Generally, there are but few professors of religion that know any thing
about this spirit of prayer which prevails with God. I have been amazed to
see such accounts as are often published about revivals, as if the revival
had come without any cause"nobody knew why or wherefore. I have sometimes
inquired into such cases; when it had been given out that nobody knew any
thing about it until one Sabbath they saw in the face of the congregation
that God was there, or they saw it in their conference room, or prayer
meeting, and were astonished at the mysterious sovereignty of God, in
bringing in a revival without any apparent connection with means. Now mark
me. Go and inquire among the obscure members of the church, and you will
always find that somebody had been praying for a revival, and was expecting
it"some man or woman had been agonizing in prayer, for the salvation of
sinners, until they gained the blessing. It may have found the minister and
the body of the church fast asleep, and they would wake up all of a sudden,
like a man just rubbing his eyes open, and running round the room pushing
things over, and wondering where all this excitement came from. But though
few knew it, you may be sure there has been somebody on the watch-tower;
constant in prayer till the blessing came. Generally, a revival is more or
less extensive, as there are more or less persons who have the spirit of
prayer. But I will not dwell on this subject any further at present, as the
subject of prayer will come up again in this course of lectures.
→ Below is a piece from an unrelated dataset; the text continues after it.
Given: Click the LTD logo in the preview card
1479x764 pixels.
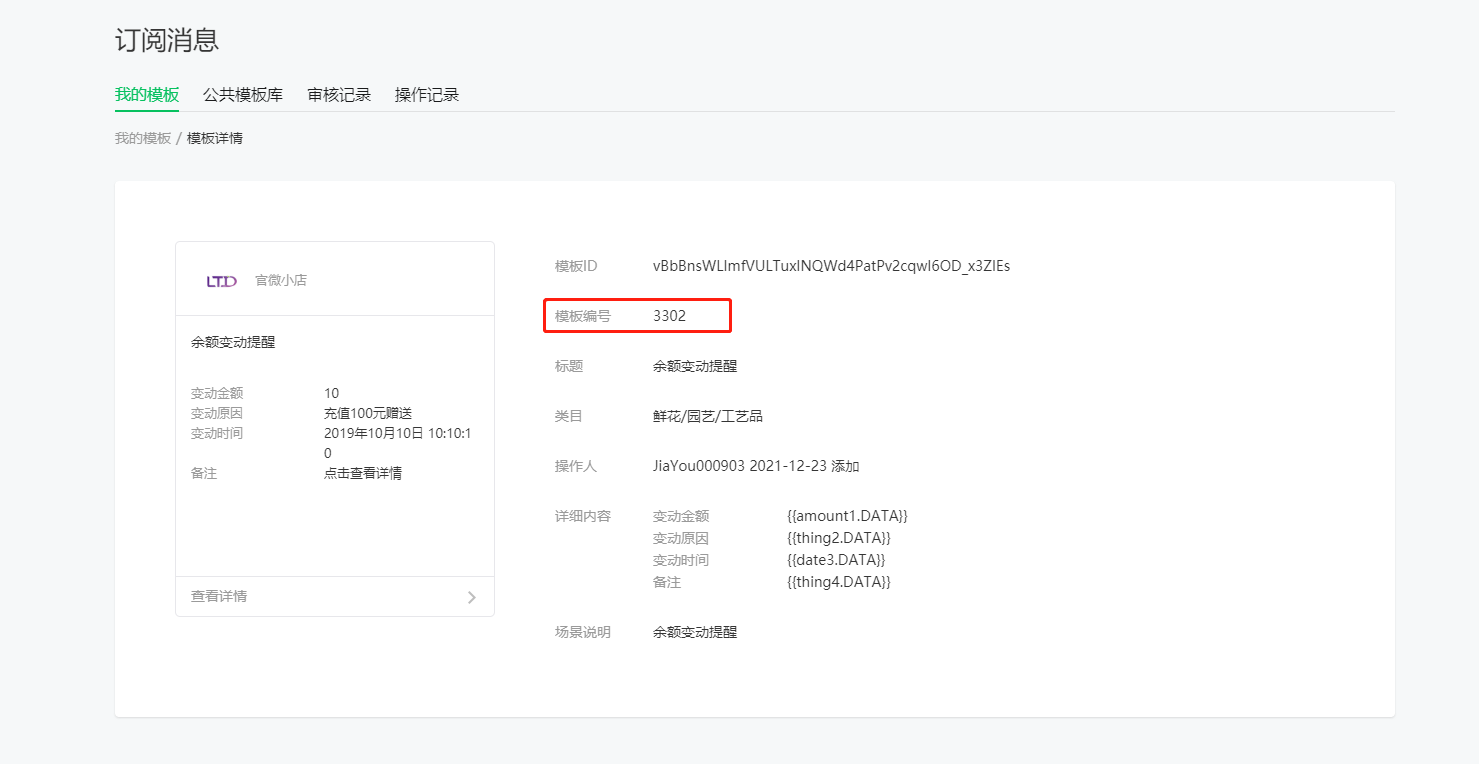Looking at the screenshot, I should [x=221, y=281].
4. Another sign that a revival may be expected, is when the attention of
ministers is especially directed to this particular object, and when their
preaching and other efforts are aimed particularly at the conversion of
sinners. Most of the time the labors of ministers are, it would seem,
directed to other objects. They seem to preach and labor with no particular
design to effect the immediate conversion of sinners. And then it need not
be expected that there will be a revival under their preaching. There never
will be a revival till somebody makes particular efforts for this end. But
when the attention of a minister is directed to the state of the families in
his congregation, and his heart is full of feeling of the necessity of a
revival, and when he puts forth the proper efforts for this end, then you
may be prepared to expect a revival. As I explained last week, the
connection between the right use of means for a revival, and a revival, is
as philosophically sure as between the right use of means to raise grain,
and a crop of wheat. I believe, in fact, it is more certain, and that there
are fewer instances of failure. The effect is more certain to follow. The
paramount importance of spiritual things makes it reasonable that it should
be so. Take the Bible, the nature of the case, and the history of the church
all together, and you will find fewer failures in the use of means for a
revival, than in farming, or any other worldly business. In worldly business
there are sometimes cases where counteracting causes annihilate all a man
can do. In raising grain, for instance, there are cases which are beyond the
control of man, such as drought, hard winter, worms, and so on. So in
laboring to promote a revival, there may things occur to counteract it,
something or other turning up to divert the public attention from religion,
which may baffle every effort. But I believe there are fewer such cases in
the moral than in the natural world. I have seldom seen an individual fail,
when he used the means for promoting a revival in earnest, in the manner
pointed out in the word of God. I believe a man may enter on the work of
promoting a revival, with as reasonable an expectation of success, as he can
enter on any other work with an expectation of success; with the same
expectation as the farmer has of a crop when he sows his grain. I have
sometimes seen this tried and succeed under circumstances the most
forbidding that can be conceived.
The great revival in Rochester began under the most disadvantageous
circumstances that could well be imagined. It seemed as though Satan had
interposed every possible obstacle to a revival. The three churches were at
variance; one had no minister, one was divided and about to dismiss their
minister. An elder of the third Presbyterian church had brought a charge of
unchristian conduct against the pastor of the first church, and they were
just going to have a trial before the presbytery. After the work began, one
of the first things was, the great stone church gave way, and created a
panic. Then one of the churches went on and dismissed their minister right
in the midst of it. Another church nearly broke down. Many other things
occurred, so that it seemed as if the devil was determined to divert the
public attention from the subject of religion. But there were a few
remarkable cases of the spirit of prayer, which assured us that God was
there, and we went on: and the more Satan opposed, the Spirit of the Lord
lifted up the standard higher and higher, till finally a wave of salvation
rolled over the place.
5. A revival of religion may be expected when Christians begin to confess
their sins to one another. At other times, they confess in a general manner,
as if they were only half in earnest. They may do it in eloquent language,
but it does not mean any thing. But when there is an ingenuous breaking
down, and a pouring out of the heart in making a confession of their sins,
the flood-gates will soon burst open, and salvation will flow over the
place.
6. A revival may be expected whenever Christians are found willing to make
the sacrifice necessary to carry it on. They must be willing to sacrifice
their feelings, their business, their time, to help forward the work.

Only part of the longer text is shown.